Você só consegue usar uma máscara por um tempo limitado.

Todos os dias, seja a mudança que você quer ver

Apenas para concluir, outra grande revelação que o filme me trouxe foi a seguinte: todos os dias, as decisões mais importantes do mundo são tomadas por pessoas. De carne e osso, como você e eu. Pessoas que têm valores, medos, fragilidades e conflitos internos.

As decisões que tomamos podem não reger o mundo inteiro, mas regem o “nosso mundo”, “nossos relacionamentos”, “nosso trabalho”. Então, vale a mesma máxima sobre liderança. Você não precisa ser líder de uma empresa para ser exemplo.

Leve a lógica para sua esfera pessoal, para qualquer situação. Que tipo de acontecimento você gostaria de mudar na sua vida? Você costuma reclamar que as pessoas são muito irritadas, mal-educadas? Então, comece você sendo bem educado. Reclama das grosserias no trânsito? Seja você bem educado no trânsito.
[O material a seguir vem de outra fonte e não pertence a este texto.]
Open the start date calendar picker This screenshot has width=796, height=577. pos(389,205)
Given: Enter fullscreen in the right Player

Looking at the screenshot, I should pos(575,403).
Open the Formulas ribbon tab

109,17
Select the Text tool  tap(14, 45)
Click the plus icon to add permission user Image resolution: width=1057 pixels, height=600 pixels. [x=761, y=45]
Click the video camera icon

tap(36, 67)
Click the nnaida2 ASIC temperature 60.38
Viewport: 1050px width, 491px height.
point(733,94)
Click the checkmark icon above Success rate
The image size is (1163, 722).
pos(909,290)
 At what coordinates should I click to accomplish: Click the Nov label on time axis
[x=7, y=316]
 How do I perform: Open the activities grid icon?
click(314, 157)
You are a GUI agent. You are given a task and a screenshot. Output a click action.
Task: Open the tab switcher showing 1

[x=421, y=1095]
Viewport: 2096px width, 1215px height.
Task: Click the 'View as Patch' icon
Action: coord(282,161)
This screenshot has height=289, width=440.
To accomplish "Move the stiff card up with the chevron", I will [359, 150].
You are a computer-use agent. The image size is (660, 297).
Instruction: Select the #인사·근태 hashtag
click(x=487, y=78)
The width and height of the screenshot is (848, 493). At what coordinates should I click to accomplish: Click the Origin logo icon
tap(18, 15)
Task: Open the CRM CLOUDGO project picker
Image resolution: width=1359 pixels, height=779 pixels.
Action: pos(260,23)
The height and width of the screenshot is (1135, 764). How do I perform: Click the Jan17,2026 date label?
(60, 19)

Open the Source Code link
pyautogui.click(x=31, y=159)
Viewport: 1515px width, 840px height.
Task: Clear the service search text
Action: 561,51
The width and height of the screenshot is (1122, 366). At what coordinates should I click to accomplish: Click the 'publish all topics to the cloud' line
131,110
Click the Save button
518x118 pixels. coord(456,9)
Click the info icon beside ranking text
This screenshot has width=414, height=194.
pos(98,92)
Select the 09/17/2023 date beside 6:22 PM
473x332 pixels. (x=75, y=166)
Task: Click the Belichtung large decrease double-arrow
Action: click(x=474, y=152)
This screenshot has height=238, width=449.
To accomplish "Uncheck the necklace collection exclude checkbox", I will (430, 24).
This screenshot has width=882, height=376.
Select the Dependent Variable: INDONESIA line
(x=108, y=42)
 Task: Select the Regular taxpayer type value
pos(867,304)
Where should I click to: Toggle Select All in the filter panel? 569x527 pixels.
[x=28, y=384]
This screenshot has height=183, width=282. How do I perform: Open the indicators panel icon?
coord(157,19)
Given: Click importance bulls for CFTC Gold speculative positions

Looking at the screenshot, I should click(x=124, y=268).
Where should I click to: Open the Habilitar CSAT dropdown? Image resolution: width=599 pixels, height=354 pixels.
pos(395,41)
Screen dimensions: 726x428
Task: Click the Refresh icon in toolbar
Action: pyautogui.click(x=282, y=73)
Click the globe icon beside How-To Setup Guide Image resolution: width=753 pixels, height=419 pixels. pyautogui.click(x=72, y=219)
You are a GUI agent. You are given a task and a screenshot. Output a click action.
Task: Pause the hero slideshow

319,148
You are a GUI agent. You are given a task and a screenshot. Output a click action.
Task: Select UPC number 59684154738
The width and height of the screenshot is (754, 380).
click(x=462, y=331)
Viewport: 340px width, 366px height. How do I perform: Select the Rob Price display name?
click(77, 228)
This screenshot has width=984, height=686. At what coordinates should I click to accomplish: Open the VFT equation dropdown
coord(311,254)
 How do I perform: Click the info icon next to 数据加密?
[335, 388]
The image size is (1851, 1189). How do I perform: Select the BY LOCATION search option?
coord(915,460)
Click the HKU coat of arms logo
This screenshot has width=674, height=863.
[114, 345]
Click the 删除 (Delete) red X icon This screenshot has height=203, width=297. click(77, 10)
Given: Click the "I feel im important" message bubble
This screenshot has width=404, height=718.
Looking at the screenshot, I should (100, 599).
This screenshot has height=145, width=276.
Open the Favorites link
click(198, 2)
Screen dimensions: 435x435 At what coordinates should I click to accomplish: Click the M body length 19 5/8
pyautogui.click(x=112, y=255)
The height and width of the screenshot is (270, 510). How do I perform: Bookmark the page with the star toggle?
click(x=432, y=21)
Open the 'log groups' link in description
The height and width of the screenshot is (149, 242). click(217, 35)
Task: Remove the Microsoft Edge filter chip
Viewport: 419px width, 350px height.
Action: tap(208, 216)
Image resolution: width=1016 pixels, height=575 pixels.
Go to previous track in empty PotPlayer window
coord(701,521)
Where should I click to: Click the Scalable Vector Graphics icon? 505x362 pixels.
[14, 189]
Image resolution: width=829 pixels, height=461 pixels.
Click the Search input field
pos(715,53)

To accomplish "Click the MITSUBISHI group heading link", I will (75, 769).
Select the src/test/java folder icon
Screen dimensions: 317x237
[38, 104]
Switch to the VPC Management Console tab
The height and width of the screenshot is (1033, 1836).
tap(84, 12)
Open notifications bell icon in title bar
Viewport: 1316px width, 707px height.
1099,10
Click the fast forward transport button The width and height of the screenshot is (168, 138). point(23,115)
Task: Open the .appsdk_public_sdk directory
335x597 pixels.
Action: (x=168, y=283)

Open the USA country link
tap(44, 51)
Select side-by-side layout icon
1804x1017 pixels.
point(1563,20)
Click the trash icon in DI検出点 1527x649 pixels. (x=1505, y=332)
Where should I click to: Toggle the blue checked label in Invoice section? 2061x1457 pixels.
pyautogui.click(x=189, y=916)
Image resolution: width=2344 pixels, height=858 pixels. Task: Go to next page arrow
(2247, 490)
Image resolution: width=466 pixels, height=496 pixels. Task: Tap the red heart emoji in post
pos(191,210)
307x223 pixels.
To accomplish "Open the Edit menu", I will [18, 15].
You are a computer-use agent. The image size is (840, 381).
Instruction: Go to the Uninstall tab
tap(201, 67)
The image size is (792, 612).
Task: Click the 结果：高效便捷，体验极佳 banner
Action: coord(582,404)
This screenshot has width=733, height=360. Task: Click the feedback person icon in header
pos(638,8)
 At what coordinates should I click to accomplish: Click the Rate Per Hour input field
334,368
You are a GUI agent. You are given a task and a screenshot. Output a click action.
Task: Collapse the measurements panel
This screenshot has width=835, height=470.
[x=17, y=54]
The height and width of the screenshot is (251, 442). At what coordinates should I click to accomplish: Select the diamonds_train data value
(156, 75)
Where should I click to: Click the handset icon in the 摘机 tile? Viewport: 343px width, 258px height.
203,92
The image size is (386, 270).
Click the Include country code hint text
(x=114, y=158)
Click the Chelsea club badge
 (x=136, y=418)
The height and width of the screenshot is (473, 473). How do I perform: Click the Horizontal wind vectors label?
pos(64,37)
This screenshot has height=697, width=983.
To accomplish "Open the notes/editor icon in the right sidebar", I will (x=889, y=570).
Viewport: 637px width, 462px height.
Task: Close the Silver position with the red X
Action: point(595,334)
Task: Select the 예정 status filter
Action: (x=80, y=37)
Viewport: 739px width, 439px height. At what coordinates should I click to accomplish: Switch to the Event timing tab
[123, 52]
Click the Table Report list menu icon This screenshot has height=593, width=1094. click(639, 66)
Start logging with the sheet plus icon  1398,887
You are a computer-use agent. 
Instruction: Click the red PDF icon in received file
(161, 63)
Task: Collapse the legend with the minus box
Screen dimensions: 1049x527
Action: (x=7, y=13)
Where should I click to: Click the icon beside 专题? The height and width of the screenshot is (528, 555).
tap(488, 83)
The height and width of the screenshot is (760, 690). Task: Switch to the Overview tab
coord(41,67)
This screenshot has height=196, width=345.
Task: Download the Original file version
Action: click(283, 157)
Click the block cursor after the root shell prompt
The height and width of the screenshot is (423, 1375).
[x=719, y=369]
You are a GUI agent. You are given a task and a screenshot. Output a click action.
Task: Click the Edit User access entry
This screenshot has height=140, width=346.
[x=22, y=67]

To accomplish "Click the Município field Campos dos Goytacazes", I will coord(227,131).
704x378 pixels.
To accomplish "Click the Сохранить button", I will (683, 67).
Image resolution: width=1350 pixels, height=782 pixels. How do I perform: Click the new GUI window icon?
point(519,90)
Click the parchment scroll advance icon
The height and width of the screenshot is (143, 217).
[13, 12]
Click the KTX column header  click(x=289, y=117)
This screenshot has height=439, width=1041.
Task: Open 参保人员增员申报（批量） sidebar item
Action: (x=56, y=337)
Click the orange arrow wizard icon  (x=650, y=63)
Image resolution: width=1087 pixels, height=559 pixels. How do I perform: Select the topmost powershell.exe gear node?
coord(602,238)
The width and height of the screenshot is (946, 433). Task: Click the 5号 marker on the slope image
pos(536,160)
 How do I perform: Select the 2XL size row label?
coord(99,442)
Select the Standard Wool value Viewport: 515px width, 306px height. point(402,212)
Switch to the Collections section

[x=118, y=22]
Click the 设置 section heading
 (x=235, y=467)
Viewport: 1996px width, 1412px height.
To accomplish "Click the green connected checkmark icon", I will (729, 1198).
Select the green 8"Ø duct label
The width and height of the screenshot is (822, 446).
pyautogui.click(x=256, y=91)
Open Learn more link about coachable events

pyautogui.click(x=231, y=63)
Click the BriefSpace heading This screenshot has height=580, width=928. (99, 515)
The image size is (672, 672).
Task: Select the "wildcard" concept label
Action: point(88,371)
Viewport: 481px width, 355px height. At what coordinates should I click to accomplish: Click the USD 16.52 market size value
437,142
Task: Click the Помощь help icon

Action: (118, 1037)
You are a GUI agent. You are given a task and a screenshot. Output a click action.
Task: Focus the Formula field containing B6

É assim que você pode mudar o mundo, com suas ações. Ninguém se inspira no que você fala, as pessoas podem se inspirar no que você FAZ.

Só para resumir, vou terminar com Gandhi:

“Seja a mudança que você quer ver no mundo”.

Curtiu os insights? Já assistiu ao filme? Concorda com minhas percepções? Me conta aqui nos comentários que vou amar saber. 🙂

Recomendo ainda esta entrevista do Fernando Meirelles no programa Provoca do Youtube, com o sempre brilhante @MarceloTas. Aqui ele compartilha um pouquinho dos bastidores…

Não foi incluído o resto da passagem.